Logo des Kulturzentrums Mesopotamien (Navenda Çanda Mezopotamya, NÇM)Das Kulturzentrum Mesopotamien (Navenda Çanda Mezopotamya, NÇM), eine für diese Zeit sehr wichtige Einrichtung, wurde 1991 in Istanbul gegründet und 1993 in Amed eröffnet. Später wurde es auch in Izmir, Dîlok (Antep) und Riha (Urfa) aufgebaut. Die Zweigstelle in Amed konzentrierte sich auf Musik und Folklore. Koma Azad, eine der Bands aus dieser Zeit, war sehr populär geworden.
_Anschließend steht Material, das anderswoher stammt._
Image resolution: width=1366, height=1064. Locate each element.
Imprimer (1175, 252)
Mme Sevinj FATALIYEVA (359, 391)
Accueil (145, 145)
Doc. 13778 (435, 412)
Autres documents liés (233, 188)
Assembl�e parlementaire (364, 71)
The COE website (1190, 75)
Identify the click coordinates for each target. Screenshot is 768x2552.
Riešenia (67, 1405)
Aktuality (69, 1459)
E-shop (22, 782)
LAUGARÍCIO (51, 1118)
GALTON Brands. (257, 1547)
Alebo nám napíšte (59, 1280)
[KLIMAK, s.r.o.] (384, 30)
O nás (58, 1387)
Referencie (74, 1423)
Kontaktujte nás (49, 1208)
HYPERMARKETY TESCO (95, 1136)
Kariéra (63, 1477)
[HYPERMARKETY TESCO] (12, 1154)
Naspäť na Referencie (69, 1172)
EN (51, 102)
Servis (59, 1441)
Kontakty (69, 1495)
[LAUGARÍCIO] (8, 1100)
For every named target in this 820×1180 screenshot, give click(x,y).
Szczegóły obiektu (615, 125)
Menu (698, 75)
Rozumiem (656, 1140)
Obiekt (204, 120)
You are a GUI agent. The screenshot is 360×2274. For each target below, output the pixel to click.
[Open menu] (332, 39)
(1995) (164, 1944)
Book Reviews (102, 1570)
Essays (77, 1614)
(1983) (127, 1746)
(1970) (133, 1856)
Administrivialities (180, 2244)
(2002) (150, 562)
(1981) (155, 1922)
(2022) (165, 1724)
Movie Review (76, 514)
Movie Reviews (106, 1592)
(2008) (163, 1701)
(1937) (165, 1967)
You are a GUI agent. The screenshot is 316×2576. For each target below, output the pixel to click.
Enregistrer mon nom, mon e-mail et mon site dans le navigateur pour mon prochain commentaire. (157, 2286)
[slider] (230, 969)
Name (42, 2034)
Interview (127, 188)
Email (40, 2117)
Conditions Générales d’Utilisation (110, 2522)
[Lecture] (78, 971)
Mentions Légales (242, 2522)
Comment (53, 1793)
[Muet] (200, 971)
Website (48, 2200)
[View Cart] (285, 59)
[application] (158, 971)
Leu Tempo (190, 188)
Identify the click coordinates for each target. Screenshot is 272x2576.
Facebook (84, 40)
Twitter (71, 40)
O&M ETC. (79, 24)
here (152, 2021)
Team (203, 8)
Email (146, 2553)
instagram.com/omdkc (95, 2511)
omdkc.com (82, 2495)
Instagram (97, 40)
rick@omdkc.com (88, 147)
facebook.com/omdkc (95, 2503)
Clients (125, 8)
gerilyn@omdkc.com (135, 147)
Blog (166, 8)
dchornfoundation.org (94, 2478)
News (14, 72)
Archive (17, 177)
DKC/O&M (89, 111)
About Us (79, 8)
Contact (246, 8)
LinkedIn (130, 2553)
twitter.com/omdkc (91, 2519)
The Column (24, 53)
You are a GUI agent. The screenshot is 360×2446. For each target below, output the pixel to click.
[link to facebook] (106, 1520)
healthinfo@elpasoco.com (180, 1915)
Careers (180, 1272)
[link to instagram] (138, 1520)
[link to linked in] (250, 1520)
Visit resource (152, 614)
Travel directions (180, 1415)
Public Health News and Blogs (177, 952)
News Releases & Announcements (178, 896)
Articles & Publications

Im Jahr 1995 wurde dieses Zentrum durch eine Polizeirazzia geschlossen. Doch in den Jahren 1997 und 2000 wurde es immer wieder neu eröffnet, aber stets nach kurzer Zeit wieder geschlossen. Danach wurde es unter den Namen Medkom, Dicle Fırat Culture oder Dicle Fırat Frauenzentrum erneut eröffnet – auch diese Zentren wurden geschlossen. Besonders in dieser Zeit standen alle künstlerischen Betätigungen unter Kontrolle.

In den 90er Jahren mussten die Theatertexte vor der Aufführung an die Polizei geschickt werden. Diese korrigierte die Textteile, die sie für unangemessen hielt und schickte die korrigierte Fassung zurück. Erst dann konnte das Stück aufgeführt werden. Während der Aufführung kam die Polizei mit mindestens zwei Kameras und machte Aufnahmen. Das galt auch für Ausstellungen und Konzerte. Es gab eine Politik des ständigen Drucks und der Einschüchterung.

Von den achtziger bis zu den neunziger Jahren wurde in allen künstlerischen Disziplinen, insbesondere in Musik- und Folkloregruppen, koproduziert oder sogar gemeinschaftlich produziert. Wenn eine Musikgruppe auf der Bühne auftreten oder ein Theaterstück aufgeführt werden sollte, stürmte die Polizei die Bühne und erließ Auflagen wie »Dieses Gruppenmitglied darf nicht auftreten, jenes Gruppenmitglied darf nicht auftreten«.
Der einzige Bereich, in dem der Staat keinen Druck ausüben oder Verbote aussprechen konnte, waren die Dengbêj. Der Staat konnte die Menschen nicht daran hindern, in ihren eigenen Häusern Kilam und Stran zu singen. Natürlich hätte er das auch getan, wenn er es gekonnt hätte. Trotz aller Hindernisse wurde in den 90er Jahren sehr ernsthaft gearbeitet, es war eine sehr wertvolle Zeit. Durch den Druck in dieser Zeit gab es eine Energie, die sehr explosiv war.

Während der gesamten 90er Jahre gab es allein in einem einzigen Bezirk Tausende von ungeklärten Morden. Die Gewalt sowohl des Staates als auch der Hisbollah entwickelte sich zu einem Kriegsprozess, und diese Situation löste psychische Probleme bei den Menschen aus. Die Menschen wurden daran gehindert, sich kulturell zu betätigen und von einem Ort zum anderen zu reisen. Die dies trotzdem taten, wurden mit dem Tod bedroht.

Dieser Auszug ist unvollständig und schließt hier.